The low-power illumination apparatus of the present invention includes a decorative base collar configured to appear as the candle holder portion of the window candle. The lower surface of the decorative base collar has formed thereon a recess corresponding in shape and size to the base mounting plate.
When the decorative base collar is in place, the illumination housing is prevented from being slidably removed from the base mounting plate as lateral motion is prohibited by the recess of the base collar being in contact with the base mounting plate. However, when it is desired to remove the illumination housing from the base mounting plate, one simply removes the base collar first and the sliding removal of the illumination housing is easily performed. With the illumination housing removed, the base mounting plate may be protected by the application of a cover. The cover also prevents children and pets from having access to the low voltage electrodes installed on the base mounting plate.
The low-power illumination of the present invention affords a variety of decorative effects by providing interchangeable components of the low-power illumination apparatus. The invention includes interchangeable decorative base collars as well as interchangeable decorative sleeves for changing the appearance of the illumination housing. Furthermore, a variety of different shaped lamps or bulbs may be used, provided they do not exceed the predetermined wattage safety level.
Still further, all operating components and connections may be formed in the frame of the edifice and/or hidden from external view to lessen the possibility of accidents occurring where an individual may be injured.
A further object of the present invention is to provide an auxiliary circuit in the illumination housing of the low-power illumination apparatus. The auxiliary circuit may embody an intruder alarm sensor, e.g., a shock vibration detector, an IR detector or a continuity loss detector, which can be deployed in each window opening where the low-power illumination apparatus is installed.
BRIEF DESCRIPTION OF THE DRAWINGS
FIG. 1 is a perspective view of the subject system mounted in the window sill of an edifice;
FIG. 2 is a perspective view of the present invention with decorative elements removed to show structural elements;
FIG. 3 is a perspective exploded view of the present invention showing operative elements;
FIG. 4 is a perspective exploded view of the details of the coupling mechanism between the illumination housing and the base mounting plate of the present invention;
FIG. 5 is a perspective exploded view of the base mounting plate of the present invention showing wiring features;
FIG. 6A, FIG. 6B, and FIG. 6C are illustrations of the decorative base collar of the present invention;
FIG. 7 is an exploded view illustration of the illumination housing of the present invention;
FIG. 8 is a schematic diagram of the voltage converter circuit of the present invention;
FIG. 9 is a perspective exploded view of the coupling mechanism between the illumination housing and the base mounting plate of a three-contact embodiment of the present invention; and,
FIGS. 10A and 10B are block circuit diagrams showing the connection of an auxiliary circuit to the power conversion circuit of the three-contact embodiment of the present invention.

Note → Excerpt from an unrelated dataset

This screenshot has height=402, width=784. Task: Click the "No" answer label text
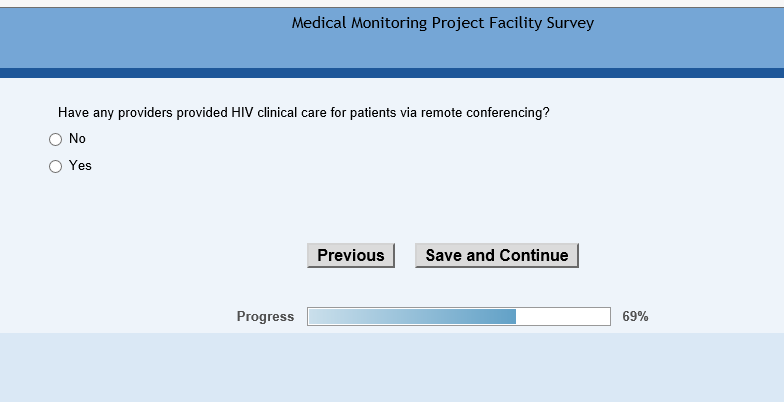coord(77,139)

DETAILED DESCRIPTION OF THE PREFERRED EMBODIMENTS
Referring to FIG. 1, the low-power illumination apparatus of the present invention, generally indicated at 10, is shown in a configuration having the appearance of a window candle. The window candle is designed to appear as though it is set upon a window sill 100 where, in fact, as will be shown in paragraphs that follow, the window candle is fixedly attached to window sill 100. The details of the electrical and mechanical attachment of the low-power illumination apparatus are hidden by a decorative base collar 40.

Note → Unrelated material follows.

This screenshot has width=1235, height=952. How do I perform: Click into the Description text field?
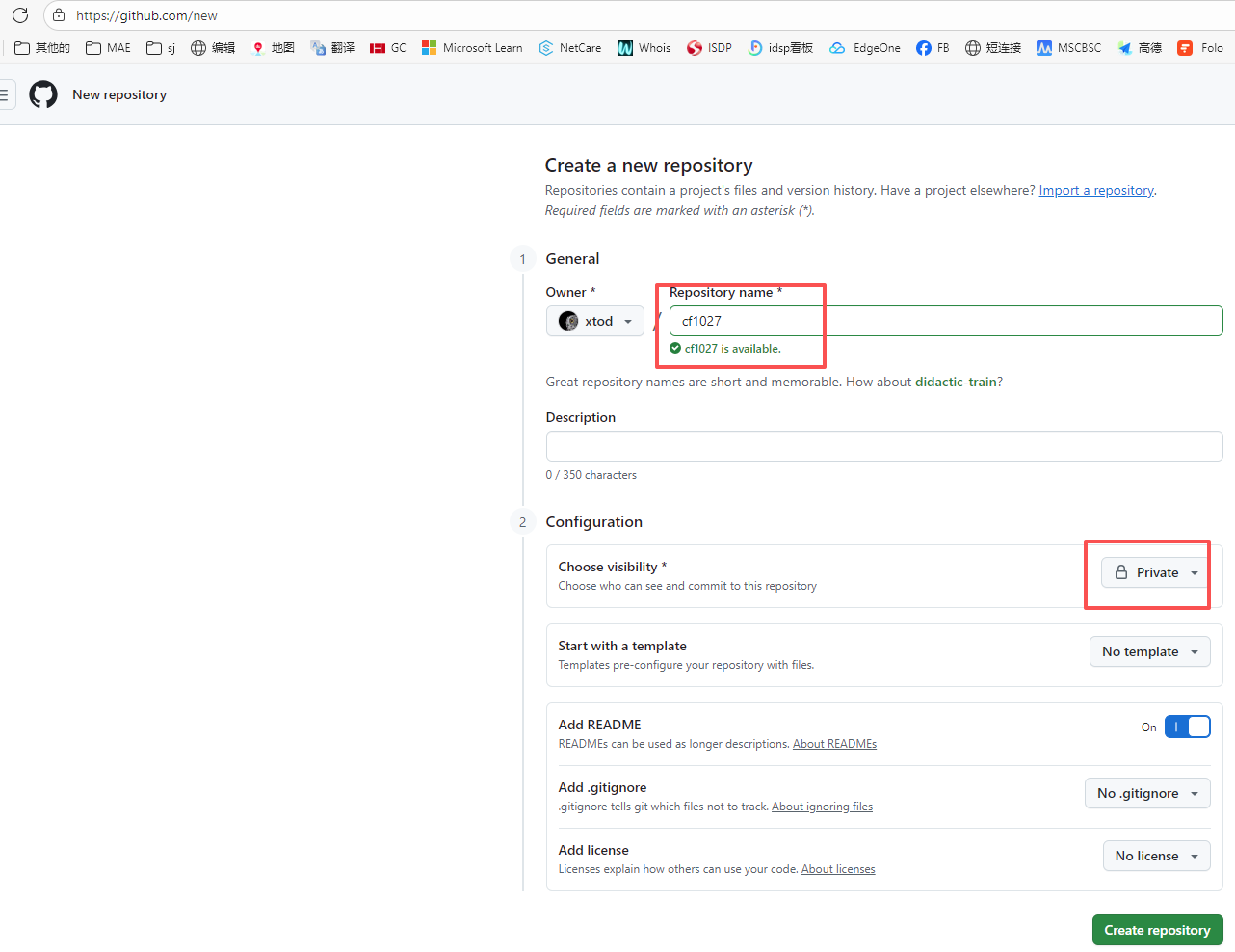tap(883, 446)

The window candle illustrated in FIG. 1 includes an illumination housing 30 having coupled thereto a low-power electric lamp 20. Illumination housing 30, and therethrough low-power lamp 20, is supplied electrical power via low voltage wiring 110. The low-voltage wiring 110 may be coupled to a low-voltage power source (not shown) such as a 24 VAC supply found in typical modern homes.
Low-power lamp 20 is preferably a low-wattage incandescent bulb, and may be formed in the shape of a candle flame or any other desired configuration. The bulb is threadably inserted into a lamp socket (shown in FIG. 6) and may thereby be interchanged with bulbs of different shapes. However, the power consumption or heat dissipation must be held to safe levels to prevent injury to overly curious persons or pets. In a preferred embodiment of the invention, low-power lamp 20 is a 2 W incandescent bulb driven by 12 VDC. Preferably, low-power lamp 20 produces heat at a temperature less than 45° C.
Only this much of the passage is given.